ONE deft touch, one point and champagne in the dressing room afterwards.
The League of Ireland debut of Frank Worthington, who has died at the age of 72 after a battle with dementia, was memorable but that Irish career was brief, just two outings for Galway United in 1989. Yet the legendary forward made his mark on those who watched him play and played with him.
"I'd seen him on the TV, he was a player who you'd see on Match of the Day so for me, as a 20-year-old playing for my hometown team to line out alongside Frank Worthington really was something," says former Galway defender Peter Carpenter, a team-mate for Worthington's outings in Ireland.
"I played at left back that day and what I remember is this suave, interesting character with a touch like velvet, he was unbelievable, he would make you look good with his touch. I didn't see a 40-year-old, I still saw the superstar I'd seen on the TV as a kid."
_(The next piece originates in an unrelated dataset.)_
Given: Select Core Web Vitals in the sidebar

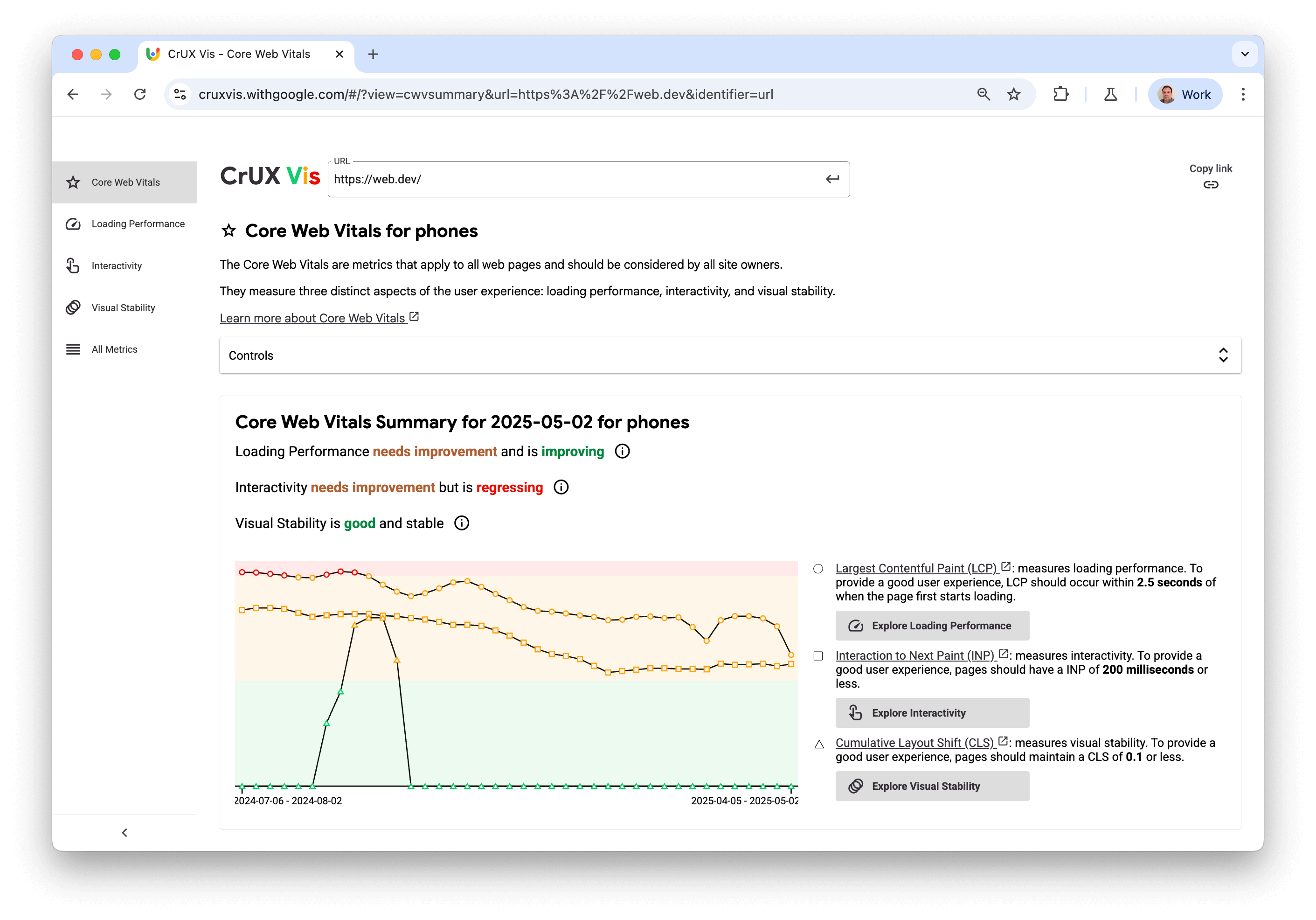Looking at the screenshot, I should point(125,182).
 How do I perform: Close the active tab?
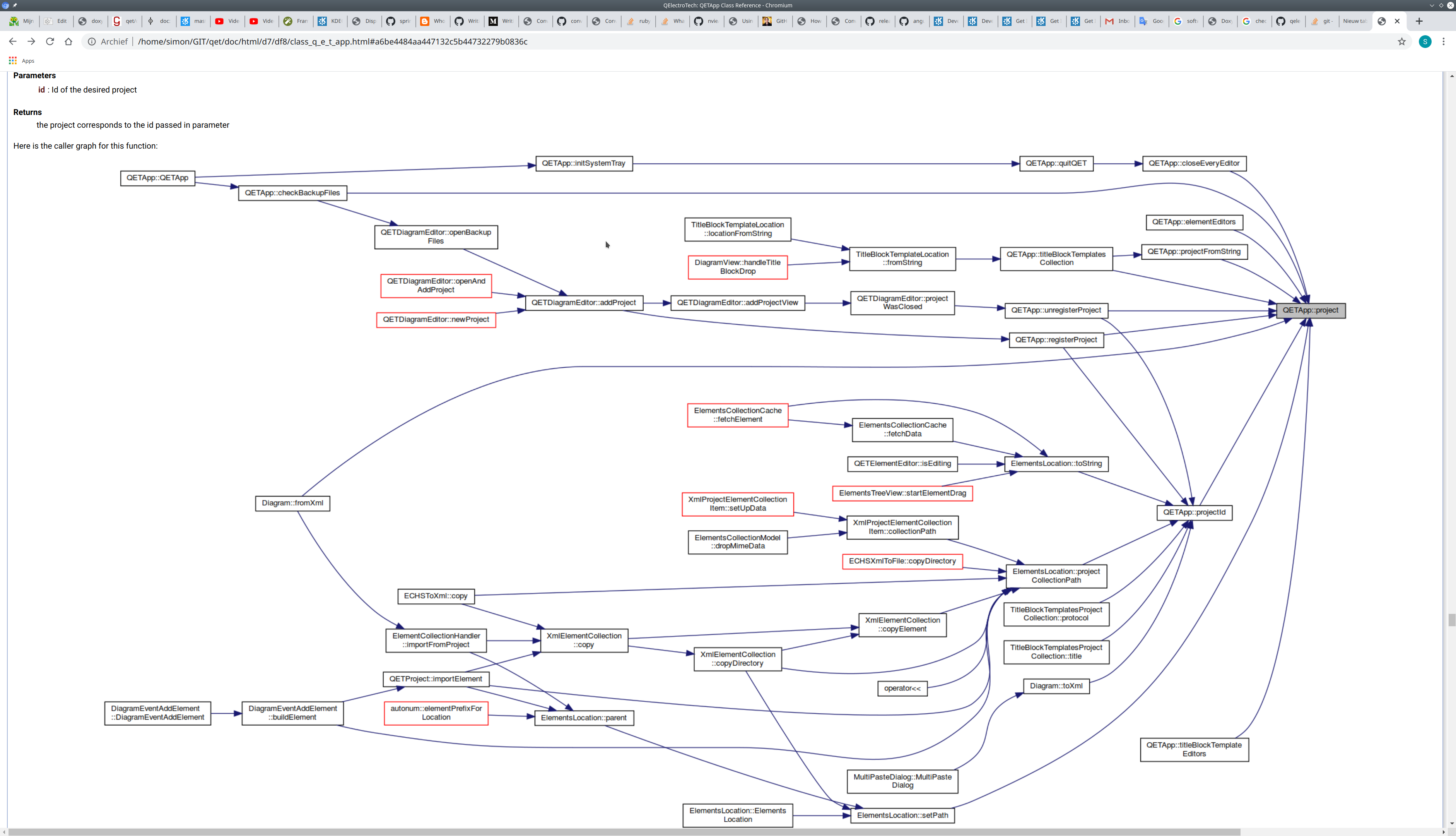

Worthington was 40 and had most recently been playing for Stalybridge Celtic in the English non-league scene when his former team-mate Seamus McDonagh, then player/manager at Galway, brought him to Ireland in 1989.
Galway were in a bad way, just three points off the bottom in the Premier Division and had been knocked out of the FAI Cup in the first round, so they needed a lift.
And McDonagh looked to England for that lift as three imports - Worthington, Paul Jones and Darren Pitcher - came into the side for a league game away to St Pat's, in mid February 1989. "We needed players, it was as simple as that," says Carpenter.
Mark Ennis scored a penalty to put the Saints 1-0 up but nine minutes into the second half, Worthington earned his keep with a clever pass to Pitcher, who beat Dave Henderson in the Pat's goal for an equaliser.
The Irish Independent's match report said the "not very mobile Worthington contributed little except a few deft tricks but he did give a perfect pass for Galway's lone goal".
Carpenters's memory backs that up. "He wasn't running channels and chasing balls but he helped us get a result that day, a point we needed," he says.
"We didn't train with him before the game so the first time we met him was in Richmond Park that day. There were stories that there was wine and champagne in the dressing room after but I can't be sure that's true. It was a pleasure and a privilege to be with the three lads that Seamus signed, they were good lads to be around. Frank wasn't some big-head, he didn't dictate what we had to do, he was a likeable lad."
England to Ireland was a well-worn path by the time Worthington played, as three of England's World Cup winners (Geoff Hurst, Bobby Charlton and Gordon Banks) had already played in the league, while the early and mid 1980s saw big names like Terry McDermott and Trevor Brooking (Cork City), Mick Channon and David Fairclough (Finn Harps) arrive.
But the importing of players on short-term deals like Worthington was not a popular one, and a move by Cobh Ramblers around the same time in 1989 to sign former England man John Hollins, at the age of 43, created something of a crisis. The players' union, PFAI, made their views public. "Their presence only prevents young players coming through the ranks and the League of Ireland has nothing to be ashamed of in the present quality of players," PFAI chairman Tom Conway said at the time and the union asked for "medical checks" on players coming into Ireland like Worthington.
Carpenter says the anger at imports was not merited: "We were in danger of relegation at the time so the team clearly wasn't good enough, and if that's what it took for us to get out of trouble then so be it, we were struggling to survive and the players at Galway had no animosity towards them."
After the draw in Inchicore, Worthington played for Galway United just once more, an away defeat to Shelbourne,and it seems he played for and then left Galway without ever setting foot in the city.